Fans connect with honesty and individuality. Seeing content directly from players brings them closer to the team and the sport. It breaks down barriers, showing athletes as people – relatable, driven and human. That relatability builds lasting loyalty. 

And the numbers back it up. Athlete-led social media posts from the tournament generated over 219 million views, amplifying reach far beyond traditional broadcast. 

These figures show that athlete storytelling isn’t a nice-to-have. It’s a growth driver. Rights holders that bring player-led storytelling into their owned channels see real returns – from higher engagement and ticket sales to stronger sponsorship ROI and deeper fan relationships.

Screenshots of the women's rugby world cup

3. Sport is competing for attention

We also learned that sport isn’t just competing with other sports anymore. It’s competing with everything – music, fashion, film, gaming and social media. 

Holding someone’s full attention for 90 minutes is rare. People scroll, stream, and switch constantly. That’s not a threat; it’s an opportunity to rethink how sport shows up.

Panels from Manchester City, FIFA, and Unilever all made the same point: the smartest organisations treat sport as part of culture, not separate from it. They don’t expect fans to come to them. They meet fans where they already are. That means short-form stories, highlights, and behind-the-scenes content that feel natural on the platforms fans use every day.

When sport shows up in the same spaces as fashion and music, it becomes part of the cultural conversation.
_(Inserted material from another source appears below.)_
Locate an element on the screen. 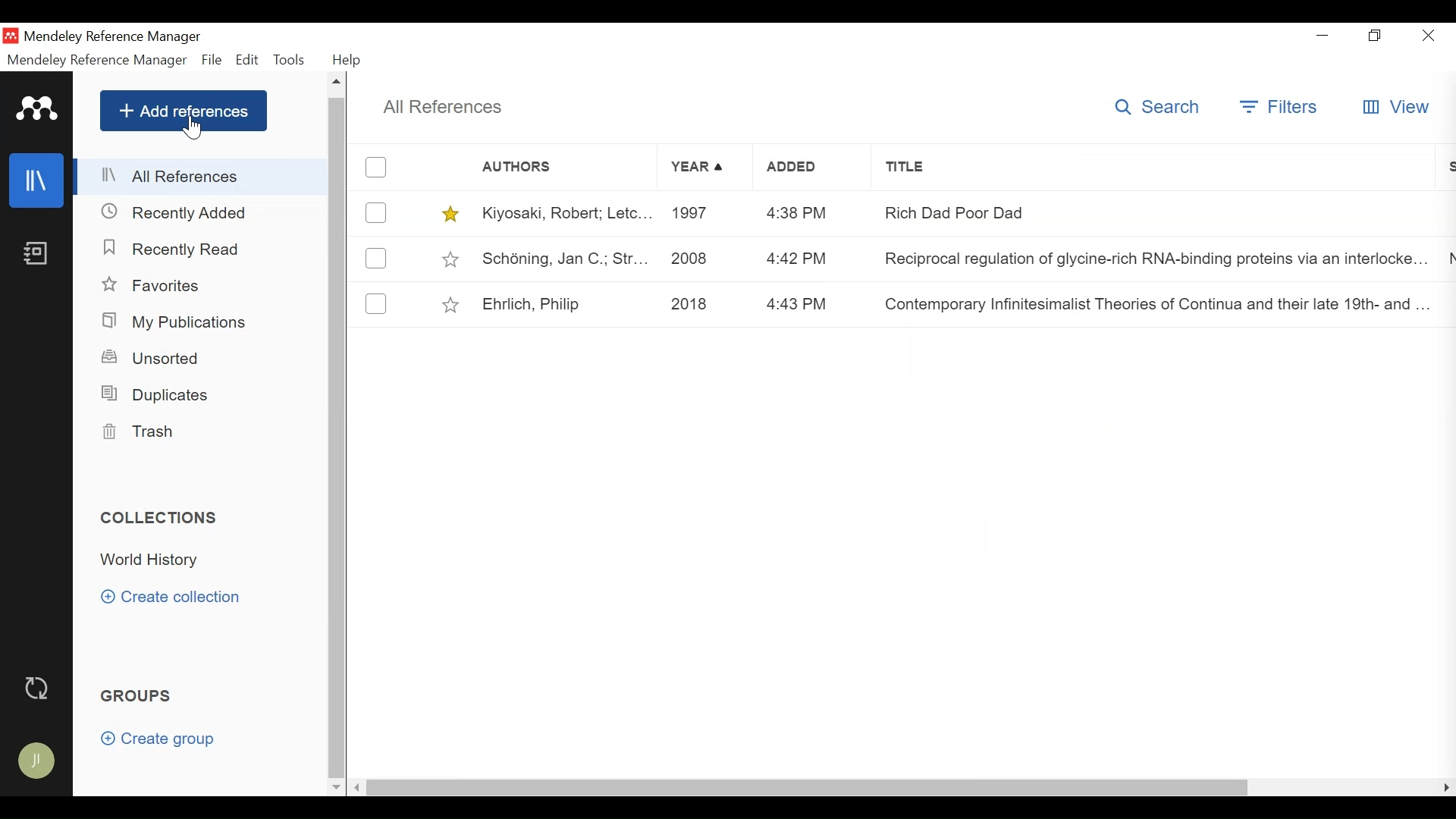 The width and height of the screenshot is (1456, 819). Create Collection is located at coordinates (171, 597).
And when moments are shareable, they live far beyond match day.

At Amondo, we help our partners capture that energy – turning live moments and fan reactions into stories that keep the spotlight burning long after the final whistle.

4. From content to connection

The next big lesson from Leaders Week was that sport can’t rely on reach alone. It’s not just about getting fans to engage – it’s about owning where and how that engagement happens.

Too much of the fan relationship still lives on third-party platforms. Those platforms collect the data, control the interaction, and benefit from the insight that rights holders actually need. The result? They hold the value, while sports lose visibility over their own audiences.

The organisations leading the way are taking that relationship back. They’re building owned ecosystems where they control the fan journey (from discovery to conversion) and can see exactly what drives participation, purchase, and retention.

World Netball’s direct-to-consumer platform, NetballPass, was a standout example discussed at Leaders Week. It connects live content, storytelling and commerce all in one place – giving fans real reasons to subscribe and return. By owning that relationship, World Netball isn’t just generating revenue. It’s collecting insight that fuels better content, smarter partnerships, and sustainable growth.

Social platforms still matter for discovery. YouTube and TikTok are where fans often find the story. But the real value comes when you bring them into your own ecosystem – a space where you can personalise, reward loyalty, and build connection that lasts.

Sport’s next phase of growth isn’t about producing more content. It’s about creating spaces that fans choose to return to. And owning the data that makes those experiences smarter every time.

The future is human

Leaders Week made one thing clear: fandom is evolving fast. Fans don’t just want access. They want to participate, connect, and feel part of the story.

The sports and brands leading that change aren’t chasing numbers. They’re building meaning. They understand that growth comes from depth – from giving fans, athletes, and partners space to contribute, not just consume.

From grassroots to global stages, the opportunity now is to connect every layer of the fan experience. To turn fleeting engagement into long-term loyalty. To make sport feel as alive off the pitch as it does on it.

At Amondo, that’s what drives us. We help rights holders and brands capture the moments, voices, and reactions that matter and turn them into stories that live on their own platforms. Stories that fans see themselves in. Stories that last and drive commercial impact.

Because fandom isn’t about more content. It’s about connection that means something, both for your audience and your business.